#### [About this exercise]
Restate word for word the lines from the one containing "Task: Open Microsoft Edge from the taskbar" through the end of the listing below, with both ends included.

#### [Supplied records]
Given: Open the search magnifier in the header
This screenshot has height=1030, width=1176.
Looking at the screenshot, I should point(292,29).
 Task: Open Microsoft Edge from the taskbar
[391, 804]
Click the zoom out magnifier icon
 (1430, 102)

#### [Answer to the exercise]
 Task: Open Microsoft Edge from the taskbar
[391, 804]
Click the zoom out magnifier icon
 (1430, 102)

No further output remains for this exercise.